Ngaksama, memohon tirtha pabersihan, palukatan, dan tirtha prayascitta


Ksama Puja:


Tangan  didepan hulu hati dengan sikap deva pratistha:

Bunga   : Om Puspa Danta ya namah svaha (dalam hati)
Om Ksamasva mam Mahadeva
Sarva Prani Hitankara
Mamoca Sarva Papebhyah
Phalayasva Sadasiva
Om Papo`ham Papa Karmaham
Papatma Papa Sambhavah
Trahimampundharikaksah
Kenancit Mama Raksantu
Om Ksantavyah Kayiko Dosah
Ksantavyo Vaciko Mama
Ksantavyo Manaso Dosah
Tat Pramadat Ksamasva mam

Om Hinaksaram Hina Padam
Hina Mantram Tataivaca
Hina Bhakti Hina Vrddhim
Sadasiva Namo’stute

Om Mantra Hina Kriya Hinam
Bhakti Hinam Mahesvara
Yat Pujitam Mahadeva
Paripurnam Tad Astu me

Bunga di buang ke depan Memohon tirtha pabersihan, palukatan, Apsu Deva

Tangan didepan hulu hati dengan sikap deva pratistha

Bunga   : Om Puspa Danta ya namah svaha (dalam hati)
Om Apsudeva Pavitrani
Gangga Devi Namo’stute
Sarva Klesa Vinasanam
Toyane Parisuddhaya Te
Sarva Papa Vinasini
Sarva Roga Vimocane
Sarva Klesa Vinasanam
Sarva Bhogam Avapnuyat

Masukkan bunga ke tempat tirtha

Pancaksaram

Tangan didepan hulu hati dengan sikap deva pratistha

Bunga   : Om Puspa Danta ya namah svaha (dalam hati)
Om Pancaksaram Maha Tirthan Pavitram Papanasanam
Papa Koti Sahasranam
Agadham Bhavet Sagaram


Om Pancaksaram Param Brahma,
Pavitram Papanasanam
Parantam Parama Jnanam
Siva Lokam Pratam Subham


Om Namo Siva Iti Yo Yam
Para Brahma Atmane Devanam
Para Sakti Panca Deva
Panca Rsi Bhavet Agni


Om A Karasca U Karasca,
Ma Kara Vindu Nadakam
Pancaksaram Maya Protam
Om Kara Agni Mantranke ya namah svaha

Masukkan bunga ke tempat tirtha

Gangga Stava

Tangan didepan hulu hati dengan sikap deva pratistha

Bunga   : Om Puspa Danta ya namah svaha (dalam hati)
Om Gangga  Sarasvati Sindhu
Su-Yamuna Godhavari Narmada Kaveri Sarayu Mahendra Tanaya
Carmanvati Venuka
Om Badhra Netra Vati Mahasuranadi
Kyatancaya Gandhaki Punyah Purna  Jale Samudrah Sa Hetangkur Watu Te Manggalam ya namah svaha

Masukkan bunga ke tempat tirtha

Pasupati Puja

Doa ini digunakan untuk memberikan energi pada air supaya memiliki kekuatan yang sangat ampuh untuk menghidupkan air sehingga memiliki kekuatan illahi.

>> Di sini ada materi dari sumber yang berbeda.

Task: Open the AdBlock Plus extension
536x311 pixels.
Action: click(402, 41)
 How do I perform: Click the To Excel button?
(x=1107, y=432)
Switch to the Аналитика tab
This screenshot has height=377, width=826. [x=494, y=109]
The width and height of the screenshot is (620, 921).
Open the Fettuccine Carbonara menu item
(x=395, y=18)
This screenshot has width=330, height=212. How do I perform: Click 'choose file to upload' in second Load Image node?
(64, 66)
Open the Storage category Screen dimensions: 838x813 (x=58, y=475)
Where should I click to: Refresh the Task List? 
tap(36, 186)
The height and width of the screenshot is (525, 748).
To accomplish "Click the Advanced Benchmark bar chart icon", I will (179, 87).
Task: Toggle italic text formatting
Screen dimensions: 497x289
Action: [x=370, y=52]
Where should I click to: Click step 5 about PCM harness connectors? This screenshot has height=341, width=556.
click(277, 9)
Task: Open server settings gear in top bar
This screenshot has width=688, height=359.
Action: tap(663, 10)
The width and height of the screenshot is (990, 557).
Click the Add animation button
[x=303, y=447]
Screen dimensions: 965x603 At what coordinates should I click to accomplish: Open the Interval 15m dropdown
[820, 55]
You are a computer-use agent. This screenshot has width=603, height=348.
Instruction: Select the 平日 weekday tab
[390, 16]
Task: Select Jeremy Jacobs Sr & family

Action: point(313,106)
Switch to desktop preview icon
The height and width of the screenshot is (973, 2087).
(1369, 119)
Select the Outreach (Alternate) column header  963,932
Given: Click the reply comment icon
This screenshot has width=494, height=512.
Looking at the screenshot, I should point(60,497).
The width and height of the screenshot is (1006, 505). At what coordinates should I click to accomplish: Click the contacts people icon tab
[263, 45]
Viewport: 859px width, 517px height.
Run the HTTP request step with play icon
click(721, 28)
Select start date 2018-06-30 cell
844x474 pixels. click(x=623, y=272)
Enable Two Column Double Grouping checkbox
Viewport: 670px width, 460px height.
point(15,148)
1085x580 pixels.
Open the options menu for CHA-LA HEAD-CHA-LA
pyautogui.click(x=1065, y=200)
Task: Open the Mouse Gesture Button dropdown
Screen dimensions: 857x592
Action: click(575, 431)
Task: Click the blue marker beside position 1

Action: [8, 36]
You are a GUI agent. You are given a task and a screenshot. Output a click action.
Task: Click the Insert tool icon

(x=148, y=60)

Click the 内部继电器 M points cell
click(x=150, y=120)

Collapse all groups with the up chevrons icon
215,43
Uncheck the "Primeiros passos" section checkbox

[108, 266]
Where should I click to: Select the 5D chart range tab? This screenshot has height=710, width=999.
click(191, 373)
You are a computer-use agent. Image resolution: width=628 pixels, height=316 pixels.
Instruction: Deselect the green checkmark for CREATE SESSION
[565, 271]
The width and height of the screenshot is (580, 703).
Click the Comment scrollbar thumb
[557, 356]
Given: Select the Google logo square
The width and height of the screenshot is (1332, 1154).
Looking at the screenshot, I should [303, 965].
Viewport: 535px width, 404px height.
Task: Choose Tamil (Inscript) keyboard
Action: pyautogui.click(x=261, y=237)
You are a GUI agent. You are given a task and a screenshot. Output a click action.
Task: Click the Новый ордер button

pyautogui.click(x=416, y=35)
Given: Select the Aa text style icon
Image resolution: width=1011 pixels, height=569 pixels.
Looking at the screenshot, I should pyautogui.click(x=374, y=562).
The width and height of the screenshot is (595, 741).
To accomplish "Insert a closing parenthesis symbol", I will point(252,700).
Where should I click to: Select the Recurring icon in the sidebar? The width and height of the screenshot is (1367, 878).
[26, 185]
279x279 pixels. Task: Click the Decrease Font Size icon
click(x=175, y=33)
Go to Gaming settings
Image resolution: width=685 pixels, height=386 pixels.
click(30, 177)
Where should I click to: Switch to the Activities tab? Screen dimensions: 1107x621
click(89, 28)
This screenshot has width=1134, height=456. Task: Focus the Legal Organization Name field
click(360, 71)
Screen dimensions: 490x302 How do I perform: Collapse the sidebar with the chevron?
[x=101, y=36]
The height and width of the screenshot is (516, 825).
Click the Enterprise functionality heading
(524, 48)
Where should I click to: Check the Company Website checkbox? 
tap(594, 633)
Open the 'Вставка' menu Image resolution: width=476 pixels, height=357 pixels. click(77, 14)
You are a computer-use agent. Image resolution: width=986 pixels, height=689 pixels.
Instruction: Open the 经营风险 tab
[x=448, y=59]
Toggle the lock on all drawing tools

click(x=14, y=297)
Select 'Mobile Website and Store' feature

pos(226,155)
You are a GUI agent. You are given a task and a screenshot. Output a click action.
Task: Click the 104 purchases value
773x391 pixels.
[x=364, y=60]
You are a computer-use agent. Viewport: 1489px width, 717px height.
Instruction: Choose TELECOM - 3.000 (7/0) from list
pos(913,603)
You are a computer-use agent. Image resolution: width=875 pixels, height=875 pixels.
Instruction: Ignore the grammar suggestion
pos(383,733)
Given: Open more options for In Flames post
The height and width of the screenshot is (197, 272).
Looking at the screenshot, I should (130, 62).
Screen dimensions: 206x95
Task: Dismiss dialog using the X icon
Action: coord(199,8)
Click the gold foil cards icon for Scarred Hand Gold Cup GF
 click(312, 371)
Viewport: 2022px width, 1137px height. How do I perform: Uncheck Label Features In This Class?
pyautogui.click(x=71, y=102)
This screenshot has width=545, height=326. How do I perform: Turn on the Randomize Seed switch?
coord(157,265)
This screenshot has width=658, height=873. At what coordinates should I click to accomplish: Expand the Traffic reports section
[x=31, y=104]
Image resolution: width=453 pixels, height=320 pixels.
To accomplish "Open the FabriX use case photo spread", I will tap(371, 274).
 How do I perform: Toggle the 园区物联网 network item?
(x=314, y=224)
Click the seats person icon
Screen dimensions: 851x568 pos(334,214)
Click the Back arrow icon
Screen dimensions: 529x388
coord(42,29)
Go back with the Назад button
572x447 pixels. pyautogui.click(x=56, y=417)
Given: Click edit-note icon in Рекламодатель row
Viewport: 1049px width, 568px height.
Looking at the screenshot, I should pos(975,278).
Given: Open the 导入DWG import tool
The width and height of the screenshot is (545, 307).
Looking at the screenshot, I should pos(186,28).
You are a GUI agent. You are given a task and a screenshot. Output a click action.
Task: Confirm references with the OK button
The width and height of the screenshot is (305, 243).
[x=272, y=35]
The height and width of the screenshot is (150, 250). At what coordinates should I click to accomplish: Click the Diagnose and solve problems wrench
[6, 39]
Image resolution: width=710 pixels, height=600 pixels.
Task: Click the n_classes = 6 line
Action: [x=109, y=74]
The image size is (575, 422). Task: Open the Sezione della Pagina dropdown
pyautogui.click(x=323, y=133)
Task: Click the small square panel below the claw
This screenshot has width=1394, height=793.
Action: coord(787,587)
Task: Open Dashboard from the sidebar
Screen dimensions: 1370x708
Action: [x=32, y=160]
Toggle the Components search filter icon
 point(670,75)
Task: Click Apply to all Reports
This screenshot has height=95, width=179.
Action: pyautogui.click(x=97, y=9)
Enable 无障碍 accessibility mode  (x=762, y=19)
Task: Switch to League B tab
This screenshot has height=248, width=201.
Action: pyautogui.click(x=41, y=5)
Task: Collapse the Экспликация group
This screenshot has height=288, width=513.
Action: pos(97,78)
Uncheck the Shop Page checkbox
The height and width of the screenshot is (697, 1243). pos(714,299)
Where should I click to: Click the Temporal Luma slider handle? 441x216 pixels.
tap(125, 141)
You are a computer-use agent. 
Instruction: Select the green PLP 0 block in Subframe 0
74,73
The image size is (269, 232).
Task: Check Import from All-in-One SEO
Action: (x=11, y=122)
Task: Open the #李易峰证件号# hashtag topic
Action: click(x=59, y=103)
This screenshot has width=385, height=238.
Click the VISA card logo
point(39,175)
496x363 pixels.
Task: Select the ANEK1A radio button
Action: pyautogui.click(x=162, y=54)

Tangan didepan hulu hati dengan sikap deva pratistha

Bunga   : Om Puspa Danta ya namah svaha (dalam hati)
Om Sang Hyang Pasupati Ang Ung Mang ya namah svaha
Om Brahma Astra Pasupati ya namah svaha
Om Wisnu Astra Pasupati ya namah svaha
Om Rudra Astra Pasupati ya namah svaha
Om Isvara Astra Pasupati ya namah svaha
Om Ya namah svaha


Om Sang Hyang aji Sarasvati
Tumurun Maring Surya Chandra
Angawe Pasupati Mahasakti
Angawe Pangurip Maha Sakti
Angurip Sahananing Raja Karya
Teka Urip Teka Urip Teka Urip
Om Sang Hyang Akasa Pertivi Pasupati Angurip tirtha……….
Om Eka Vastu Vignam Svaha

Masukkan bunga ke tempat tirtha


Mantra Prayascita

Mantra Pangeresikan

Pangeresikan dipegang dengan kedua tangan didepan hulu hati

Om asta sastra empu sarining visesa
Tepung tawar amunahaken angilangaken sahananing sebel kandel
Cuntakaning pebhaktyaning hulun
Om sanut sang kala pegat
Pegat rampung sahananing visesa
Om shri Devi bhatrimsa yogini ya namah
Om gagana murcha ya namah svaha.

Isi pengeresikan ditaburkan ke depan (arah Banten)


Air
Tangan didepan hulu hati dengan sikap deva pratistha

Bunga   : Om Puspa Danta Ya namah svaha (dalam hati)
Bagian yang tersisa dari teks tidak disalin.